One of the more interesting cultural “practices” was that of pederasty, used as a form of population control. Young men would take older male “lovers” in order to form relationships, which researchers believed to be erotic but not conjugal, that would distract them from the inevitable outcome of a heterosexual union. Think of it as a curious type of birth control.
It must be noted that Minoan women may not have been fully supportive of this plan so they usually wore robes open to the waist, leaving their breasts exposed. Nonetheless, the Greeks adopted pederasty and it became part of the legend of the Spartan armies. The soldiers of Sparta are the original Band of Brothers, said to have fought more ferociously in defense of their comrades because of the homosexual bonds that existed among their ranks. They are also often depicted fighting in the nude, a choice that seems to have spilled over to less warlike competition during the early Olympic Games.
The Minoans were accomplished builders. Stone-paved roads connected their cities; their palaces were multi-story affairs with complex interiors. Homer recorded that, at height of the Minoan period, Crete had ninety cities. The palace sites of Knossos, Phaistos, Malia, and Zakros probably governed different parts of the island. At those sites and in the Archaeological Museum in Heraklion, you’ll find evidence of Minoan art, preserved mainly on pottery since other media will not have lasted, and Minoan religion. They worshipped goddesses almost exclusively perhaps because their contact with real women was so limited.
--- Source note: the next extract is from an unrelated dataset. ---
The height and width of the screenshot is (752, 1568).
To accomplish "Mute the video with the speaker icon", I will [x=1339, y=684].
What you won’t find is knowledge of the spoken or written language of Minoans. Although more than 3,000 tablets have been discovered, there is as yet no reliable way to translate them. Consequently, much of Minoan history is consigned to myths later recorded by the Greeks.
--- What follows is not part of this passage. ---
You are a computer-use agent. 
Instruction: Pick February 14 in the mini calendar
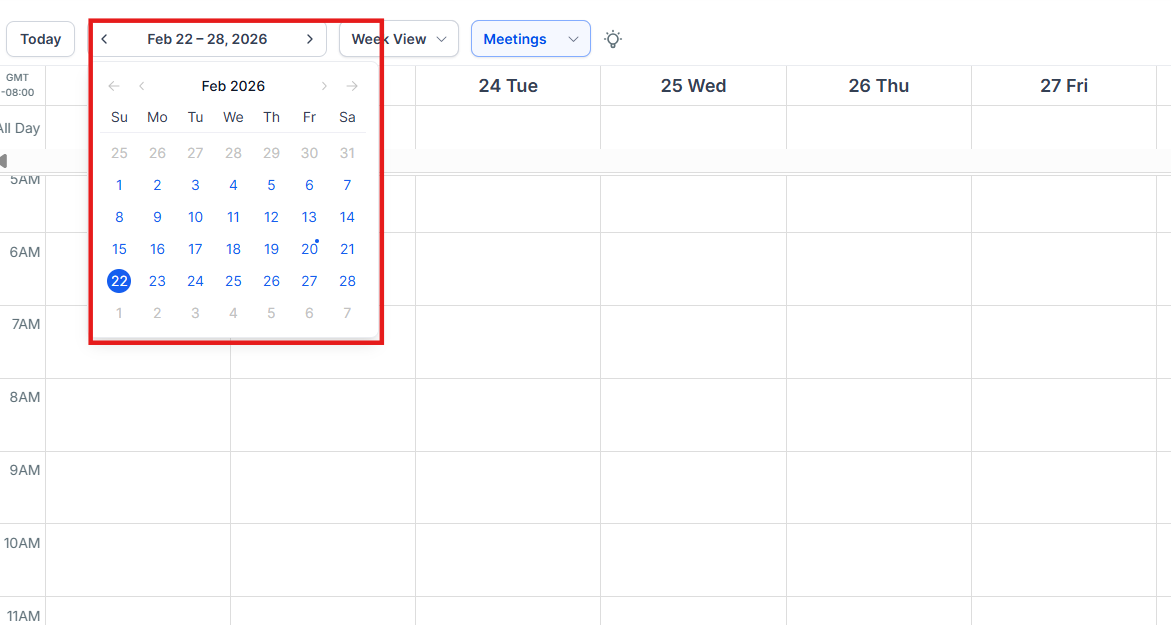347,217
A myth is a verbal history. Myths substituted for history books before there were written languages.They also served to explain things that the ancients found unexplainable. Much of the history of Crete is contained in the myths surrounding its earliest cultures.
One of the best known is the myth of the Minotaur. This is an X-rated tale that starts with King Minos who possessed a snow-white bull, which he meant to sacrifice to Poseidon. While he was procrastinating, his wife fell in love with the bull. She had a wooden model of a cow constructed, climbed inside, and proceeded to seduce the white bull. (Hard to imagine this is just a made up story, isn’t it?) The product of their steamy union was the part man, part bull called the Minotaur.
Now, this Minotaur was a fairly rambunctious youth, so Minos had an elaborate maze constructed to keep it under control—designed incidentally by the famous architect Daedalus who also designed milady’s voluptuous cow. Clearly, he was drinking out of both sides of the cup. The location of this maze, known as the Labyrinth, is generally thought to be on the same site as Knossos. It is the most visited place in Crete, though most visitors don’t know as much as you now do about why they’re there.
And The Rest…
The remainder of Cretan history is much less distinctive, as the island became a pawn in the battles between a succession of Mediterranean and European powers. At one time or another the Greeks, Romans, Egyptians, Venetians, Ottoman Turks, British, Italians, and Nazi Germany each held sway over the island. Crete has officially been part of Greece only since 1913 but because of the island’s unique origin, its population continues to cultivate a bit of the individualism that characterizes other Mediterranean island cultures like the Corsicans and Sardinians. It may be the only place on earth where proclaiming, “I’m a Cretan”, can be done with pride.